Aim of the exercise. Reproduce each line of the entries that carries "plus".

──────── The data ────────

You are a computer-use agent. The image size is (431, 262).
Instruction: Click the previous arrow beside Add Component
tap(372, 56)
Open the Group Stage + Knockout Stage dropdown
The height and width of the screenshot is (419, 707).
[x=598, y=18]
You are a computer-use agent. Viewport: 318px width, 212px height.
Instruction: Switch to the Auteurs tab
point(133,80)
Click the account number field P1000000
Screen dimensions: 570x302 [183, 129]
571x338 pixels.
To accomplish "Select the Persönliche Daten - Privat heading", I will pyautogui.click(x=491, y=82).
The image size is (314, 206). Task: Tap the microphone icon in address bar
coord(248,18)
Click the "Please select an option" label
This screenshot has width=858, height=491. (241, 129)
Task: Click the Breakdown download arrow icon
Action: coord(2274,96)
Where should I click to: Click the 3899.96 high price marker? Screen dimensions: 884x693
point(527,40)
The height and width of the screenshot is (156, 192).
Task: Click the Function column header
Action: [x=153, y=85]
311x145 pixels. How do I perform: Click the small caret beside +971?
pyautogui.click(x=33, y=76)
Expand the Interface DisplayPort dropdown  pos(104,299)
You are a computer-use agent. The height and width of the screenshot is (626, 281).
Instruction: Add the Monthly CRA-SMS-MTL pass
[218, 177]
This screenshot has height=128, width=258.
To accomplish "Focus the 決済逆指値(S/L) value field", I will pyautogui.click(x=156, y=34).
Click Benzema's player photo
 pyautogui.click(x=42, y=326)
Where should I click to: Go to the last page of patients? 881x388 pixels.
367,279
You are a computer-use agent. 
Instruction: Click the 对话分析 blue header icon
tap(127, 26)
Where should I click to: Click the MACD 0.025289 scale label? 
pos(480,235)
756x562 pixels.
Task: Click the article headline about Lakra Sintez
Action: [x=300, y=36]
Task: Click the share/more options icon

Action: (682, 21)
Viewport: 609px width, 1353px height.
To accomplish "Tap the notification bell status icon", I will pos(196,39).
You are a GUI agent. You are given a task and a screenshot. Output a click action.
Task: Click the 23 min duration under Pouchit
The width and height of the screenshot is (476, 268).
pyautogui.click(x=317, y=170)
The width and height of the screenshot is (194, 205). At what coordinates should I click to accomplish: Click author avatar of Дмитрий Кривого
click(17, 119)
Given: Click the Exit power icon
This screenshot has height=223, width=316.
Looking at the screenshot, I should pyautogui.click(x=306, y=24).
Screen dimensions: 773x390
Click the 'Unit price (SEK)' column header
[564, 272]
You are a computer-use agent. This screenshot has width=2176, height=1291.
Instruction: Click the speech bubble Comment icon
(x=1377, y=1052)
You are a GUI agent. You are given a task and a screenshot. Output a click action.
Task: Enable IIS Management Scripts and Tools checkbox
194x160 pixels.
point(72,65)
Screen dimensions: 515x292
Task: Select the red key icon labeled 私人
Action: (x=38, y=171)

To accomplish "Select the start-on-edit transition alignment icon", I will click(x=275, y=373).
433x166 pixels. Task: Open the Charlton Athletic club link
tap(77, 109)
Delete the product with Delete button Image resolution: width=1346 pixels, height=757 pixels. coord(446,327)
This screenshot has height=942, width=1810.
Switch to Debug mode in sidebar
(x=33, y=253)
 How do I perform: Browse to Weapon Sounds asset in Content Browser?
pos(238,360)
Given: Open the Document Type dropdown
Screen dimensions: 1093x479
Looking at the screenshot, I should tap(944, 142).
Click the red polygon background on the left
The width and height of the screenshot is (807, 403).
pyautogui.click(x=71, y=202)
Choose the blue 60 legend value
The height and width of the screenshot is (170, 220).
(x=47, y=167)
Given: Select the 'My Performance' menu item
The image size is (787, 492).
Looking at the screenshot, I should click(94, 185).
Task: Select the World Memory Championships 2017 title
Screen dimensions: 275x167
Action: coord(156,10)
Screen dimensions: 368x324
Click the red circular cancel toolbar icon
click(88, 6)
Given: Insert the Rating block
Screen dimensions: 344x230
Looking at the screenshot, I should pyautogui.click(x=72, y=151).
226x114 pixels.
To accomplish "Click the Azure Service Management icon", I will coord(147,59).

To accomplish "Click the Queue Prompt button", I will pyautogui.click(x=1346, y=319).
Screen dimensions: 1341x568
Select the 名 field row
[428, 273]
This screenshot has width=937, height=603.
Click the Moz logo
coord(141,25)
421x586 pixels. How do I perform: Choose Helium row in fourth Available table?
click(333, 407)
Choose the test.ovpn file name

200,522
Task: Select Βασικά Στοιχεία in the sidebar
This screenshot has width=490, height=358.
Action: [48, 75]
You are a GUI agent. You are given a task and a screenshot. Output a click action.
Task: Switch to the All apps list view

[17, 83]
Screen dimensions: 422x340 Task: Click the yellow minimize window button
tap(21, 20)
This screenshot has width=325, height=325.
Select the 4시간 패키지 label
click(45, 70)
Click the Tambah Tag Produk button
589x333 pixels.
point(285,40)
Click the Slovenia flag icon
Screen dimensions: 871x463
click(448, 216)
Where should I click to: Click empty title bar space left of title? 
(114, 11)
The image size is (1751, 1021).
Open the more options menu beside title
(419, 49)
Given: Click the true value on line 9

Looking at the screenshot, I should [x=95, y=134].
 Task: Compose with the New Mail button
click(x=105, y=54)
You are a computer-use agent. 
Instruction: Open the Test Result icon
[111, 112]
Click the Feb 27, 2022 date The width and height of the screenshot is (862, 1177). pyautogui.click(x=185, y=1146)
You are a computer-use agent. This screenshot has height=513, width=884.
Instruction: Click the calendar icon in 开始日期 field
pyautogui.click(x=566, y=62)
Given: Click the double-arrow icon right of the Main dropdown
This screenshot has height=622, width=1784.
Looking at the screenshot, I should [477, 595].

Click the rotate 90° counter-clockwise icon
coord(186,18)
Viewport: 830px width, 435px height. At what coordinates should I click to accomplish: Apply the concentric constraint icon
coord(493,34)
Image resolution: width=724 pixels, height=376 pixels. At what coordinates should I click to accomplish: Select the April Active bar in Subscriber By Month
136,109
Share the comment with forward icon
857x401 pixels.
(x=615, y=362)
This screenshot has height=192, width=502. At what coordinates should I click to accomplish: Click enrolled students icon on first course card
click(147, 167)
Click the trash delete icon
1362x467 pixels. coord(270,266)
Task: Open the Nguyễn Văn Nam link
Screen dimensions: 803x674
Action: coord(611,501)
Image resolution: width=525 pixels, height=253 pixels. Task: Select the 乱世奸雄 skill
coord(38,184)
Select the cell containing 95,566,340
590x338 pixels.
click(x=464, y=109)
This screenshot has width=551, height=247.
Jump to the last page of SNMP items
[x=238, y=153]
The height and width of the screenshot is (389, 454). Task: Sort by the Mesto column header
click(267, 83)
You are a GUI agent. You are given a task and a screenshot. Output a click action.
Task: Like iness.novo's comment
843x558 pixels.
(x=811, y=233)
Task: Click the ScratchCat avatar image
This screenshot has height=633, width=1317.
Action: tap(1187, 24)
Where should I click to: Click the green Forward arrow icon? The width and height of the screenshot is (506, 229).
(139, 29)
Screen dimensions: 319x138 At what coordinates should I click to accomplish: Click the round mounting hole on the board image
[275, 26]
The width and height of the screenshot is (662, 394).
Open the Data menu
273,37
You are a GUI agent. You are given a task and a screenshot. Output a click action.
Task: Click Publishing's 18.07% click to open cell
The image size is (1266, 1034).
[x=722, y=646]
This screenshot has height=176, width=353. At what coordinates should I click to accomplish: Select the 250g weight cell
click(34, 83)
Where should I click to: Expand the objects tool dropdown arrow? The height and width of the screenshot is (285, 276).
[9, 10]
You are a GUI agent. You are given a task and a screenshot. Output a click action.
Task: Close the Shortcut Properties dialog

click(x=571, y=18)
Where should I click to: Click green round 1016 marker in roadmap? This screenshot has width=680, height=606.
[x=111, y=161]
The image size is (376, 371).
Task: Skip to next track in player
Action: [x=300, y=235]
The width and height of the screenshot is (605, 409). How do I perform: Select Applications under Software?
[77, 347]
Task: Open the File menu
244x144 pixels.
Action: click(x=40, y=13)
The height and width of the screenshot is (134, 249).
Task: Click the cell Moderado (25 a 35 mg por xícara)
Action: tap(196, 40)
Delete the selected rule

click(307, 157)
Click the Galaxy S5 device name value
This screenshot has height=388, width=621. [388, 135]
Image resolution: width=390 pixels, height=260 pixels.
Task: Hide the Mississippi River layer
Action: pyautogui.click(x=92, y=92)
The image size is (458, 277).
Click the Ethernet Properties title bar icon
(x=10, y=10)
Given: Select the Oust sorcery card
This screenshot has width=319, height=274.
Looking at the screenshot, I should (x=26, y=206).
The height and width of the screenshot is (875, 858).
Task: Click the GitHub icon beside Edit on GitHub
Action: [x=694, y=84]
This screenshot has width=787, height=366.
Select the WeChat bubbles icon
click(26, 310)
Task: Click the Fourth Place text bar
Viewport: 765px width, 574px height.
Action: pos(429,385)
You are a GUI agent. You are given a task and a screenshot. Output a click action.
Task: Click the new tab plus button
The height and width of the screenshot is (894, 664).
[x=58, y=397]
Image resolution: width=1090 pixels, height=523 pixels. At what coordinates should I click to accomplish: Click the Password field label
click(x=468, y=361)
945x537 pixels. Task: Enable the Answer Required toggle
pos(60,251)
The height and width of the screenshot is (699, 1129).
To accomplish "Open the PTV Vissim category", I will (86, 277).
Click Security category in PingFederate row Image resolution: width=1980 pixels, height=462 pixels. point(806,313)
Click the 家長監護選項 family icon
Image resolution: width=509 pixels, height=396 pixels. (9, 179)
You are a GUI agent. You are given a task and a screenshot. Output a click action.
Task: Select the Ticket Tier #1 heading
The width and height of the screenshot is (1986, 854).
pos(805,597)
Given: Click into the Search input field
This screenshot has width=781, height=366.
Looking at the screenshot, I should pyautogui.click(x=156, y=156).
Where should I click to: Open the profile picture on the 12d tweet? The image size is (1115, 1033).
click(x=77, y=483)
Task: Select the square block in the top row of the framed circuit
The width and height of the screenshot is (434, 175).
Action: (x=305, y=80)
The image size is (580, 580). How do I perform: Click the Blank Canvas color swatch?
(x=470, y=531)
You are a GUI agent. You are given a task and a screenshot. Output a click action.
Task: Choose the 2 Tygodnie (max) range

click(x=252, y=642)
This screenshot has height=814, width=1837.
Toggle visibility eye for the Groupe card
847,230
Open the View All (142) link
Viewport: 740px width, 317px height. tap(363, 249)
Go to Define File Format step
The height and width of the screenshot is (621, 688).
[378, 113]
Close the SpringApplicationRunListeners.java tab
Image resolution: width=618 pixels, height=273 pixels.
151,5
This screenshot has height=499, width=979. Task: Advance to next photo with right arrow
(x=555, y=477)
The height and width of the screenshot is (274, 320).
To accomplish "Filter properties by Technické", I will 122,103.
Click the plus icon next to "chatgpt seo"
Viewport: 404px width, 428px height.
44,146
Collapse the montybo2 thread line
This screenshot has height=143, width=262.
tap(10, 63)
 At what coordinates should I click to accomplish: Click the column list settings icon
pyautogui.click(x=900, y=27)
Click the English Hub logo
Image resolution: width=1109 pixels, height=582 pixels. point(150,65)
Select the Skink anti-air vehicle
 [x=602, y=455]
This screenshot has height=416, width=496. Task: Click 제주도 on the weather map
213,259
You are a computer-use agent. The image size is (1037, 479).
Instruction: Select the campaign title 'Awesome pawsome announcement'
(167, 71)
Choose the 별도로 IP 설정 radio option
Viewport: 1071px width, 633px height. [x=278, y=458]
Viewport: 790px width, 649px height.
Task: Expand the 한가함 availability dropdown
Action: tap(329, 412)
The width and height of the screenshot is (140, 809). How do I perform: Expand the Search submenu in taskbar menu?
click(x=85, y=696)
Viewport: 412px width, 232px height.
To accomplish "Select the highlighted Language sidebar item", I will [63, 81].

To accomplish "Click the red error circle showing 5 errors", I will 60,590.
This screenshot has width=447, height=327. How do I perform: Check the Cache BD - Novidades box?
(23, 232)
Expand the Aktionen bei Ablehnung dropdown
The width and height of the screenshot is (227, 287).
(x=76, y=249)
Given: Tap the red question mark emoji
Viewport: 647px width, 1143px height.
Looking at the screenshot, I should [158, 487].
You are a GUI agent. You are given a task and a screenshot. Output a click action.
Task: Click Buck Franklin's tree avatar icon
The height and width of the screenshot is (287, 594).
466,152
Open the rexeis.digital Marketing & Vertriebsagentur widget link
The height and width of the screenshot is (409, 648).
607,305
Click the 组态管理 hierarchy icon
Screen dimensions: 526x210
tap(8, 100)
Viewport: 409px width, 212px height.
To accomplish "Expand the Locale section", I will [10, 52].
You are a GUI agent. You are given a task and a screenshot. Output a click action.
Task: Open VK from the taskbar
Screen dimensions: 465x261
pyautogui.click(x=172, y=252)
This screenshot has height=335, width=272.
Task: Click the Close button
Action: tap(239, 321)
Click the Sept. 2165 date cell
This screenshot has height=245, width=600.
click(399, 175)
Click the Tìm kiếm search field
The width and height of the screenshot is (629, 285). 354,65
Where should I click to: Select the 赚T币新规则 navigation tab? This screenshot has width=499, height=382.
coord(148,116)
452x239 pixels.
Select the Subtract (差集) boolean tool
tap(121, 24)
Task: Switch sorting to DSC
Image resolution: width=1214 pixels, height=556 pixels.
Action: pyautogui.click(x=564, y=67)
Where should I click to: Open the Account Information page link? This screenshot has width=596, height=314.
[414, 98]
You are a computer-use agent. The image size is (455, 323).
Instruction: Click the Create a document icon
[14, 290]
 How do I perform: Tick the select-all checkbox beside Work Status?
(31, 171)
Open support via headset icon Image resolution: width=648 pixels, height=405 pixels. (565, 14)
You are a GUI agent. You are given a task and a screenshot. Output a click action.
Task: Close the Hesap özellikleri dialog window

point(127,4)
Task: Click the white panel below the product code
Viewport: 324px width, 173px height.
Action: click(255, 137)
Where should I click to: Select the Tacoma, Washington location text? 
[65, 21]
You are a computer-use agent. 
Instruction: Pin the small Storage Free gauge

────────

Result of the task.
Task: Click the new tab plus button
Click the plus icon next to "chatgpt seo"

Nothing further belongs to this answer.